**Information provided**.

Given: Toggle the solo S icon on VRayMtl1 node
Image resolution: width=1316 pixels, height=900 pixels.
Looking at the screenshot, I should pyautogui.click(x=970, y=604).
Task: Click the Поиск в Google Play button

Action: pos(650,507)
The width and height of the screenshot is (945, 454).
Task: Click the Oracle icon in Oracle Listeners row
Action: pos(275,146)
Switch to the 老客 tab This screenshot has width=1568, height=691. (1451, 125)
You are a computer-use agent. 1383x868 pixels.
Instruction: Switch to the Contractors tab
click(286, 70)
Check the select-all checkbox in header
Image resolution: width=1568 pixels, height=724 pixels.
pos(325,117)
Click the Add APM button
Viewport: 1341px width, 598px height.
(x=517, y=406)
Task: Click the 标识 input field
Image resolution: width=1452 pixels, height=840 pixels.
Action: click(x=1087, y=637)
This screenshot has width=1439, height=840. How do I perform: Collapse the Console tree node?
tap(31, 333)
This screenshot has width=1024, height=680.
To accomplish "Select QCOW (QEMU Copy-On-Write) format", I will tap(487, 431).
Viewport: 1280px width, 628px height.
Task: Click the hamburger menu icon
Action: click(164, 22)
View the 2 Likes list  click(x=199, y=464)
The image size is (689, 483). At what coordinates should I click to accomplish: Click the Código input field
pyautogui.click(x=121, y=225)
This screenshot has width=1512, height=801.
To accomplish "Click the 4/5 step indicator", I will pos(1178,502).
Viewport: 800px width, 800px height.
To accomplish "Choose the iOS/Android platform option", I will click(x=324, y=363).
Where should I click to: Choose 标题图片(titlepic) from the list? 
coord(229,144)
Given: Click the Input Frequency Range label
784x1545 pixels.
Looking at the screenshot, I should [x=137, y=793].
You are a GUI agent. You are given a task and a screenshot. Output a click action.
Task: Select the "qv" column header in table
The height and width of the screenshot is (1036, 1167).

**Exercise aim**.
Reproduce all the records above with every occurrence of "Image resolution" replaced by "Screenshot size", leaving everything else unchanged.

**Written reply**.
Given: Toggle the solo S icon on VRayMtl1 node
Screenshot size: width=1316 pixels, height=900 pixels.
Looking at the screenshot, I should pyautogui.click(x=970, y=604).
Task: Click the Поиск в Google Play button

Action: pos(650,507)
The width and height of the screenshot is (945, 454).
Task: Click the Oracle icon in Oracle Listeners row
Action: pos(275,146)
Switch to the 老客 tab This screenshot has width=1568, height=691. (1451, 125)
You are a computer-use agent. 1383x868 pixels.
Instruction: Switch to the Contractors tab
click(286, 70)
Check the select-all checkbox in header
Screenshot size: width=1568 pixels, height=724 pixels.
pos(325,117)
Click the Add APM button
Viewport: 1341px width, 598px height.
(x=517, y=406)
Task: Click the 标识 input field
Screenshot size: width=1452 pixels, height=840 pixels.
Action: click(x=1087, y=637)
This screenshot has width=1439, height=840. How do I perform: Collapse the Console tree node?
tap(31, 333)
This screenshot has width=1024, height=680.
To accomplish "Select QCOW (QEMU Copy-On-Write) format", I will tap(487, 431).
Viewport: 1280px width, 628px height.
Task: Click the hamburger menu icon
Action: click(164, 22)
View the 2 Likes list  click(x=199, y=464)
The image size is (689, 483). At what coordinates should I click to accomplish: Click the Código input field
pyautogui.click(x=121, y=225)
This screenshot has width=1512, height=801.
To accomplish "Click the 4/5 step indicator", I will pos(1178,502).
Viewport: 800px width, 800px height.
To accomplish "Choose the iOS/Android platform option", I will click(x=324, y=363).
Where should I click to: Choose 标题图片(titlepic) from the list? 
coord(229,144)
Given: Click the Input Frequency Range label
784x1545 pixels.
Looking at the screenshot, I should [x=137, y=793].
You are a GUI agent. You are given a task and a screenshot. Output a click action.
Task: Select the "qv" column header in table
The height and width of the screenshot is (1036, 1167).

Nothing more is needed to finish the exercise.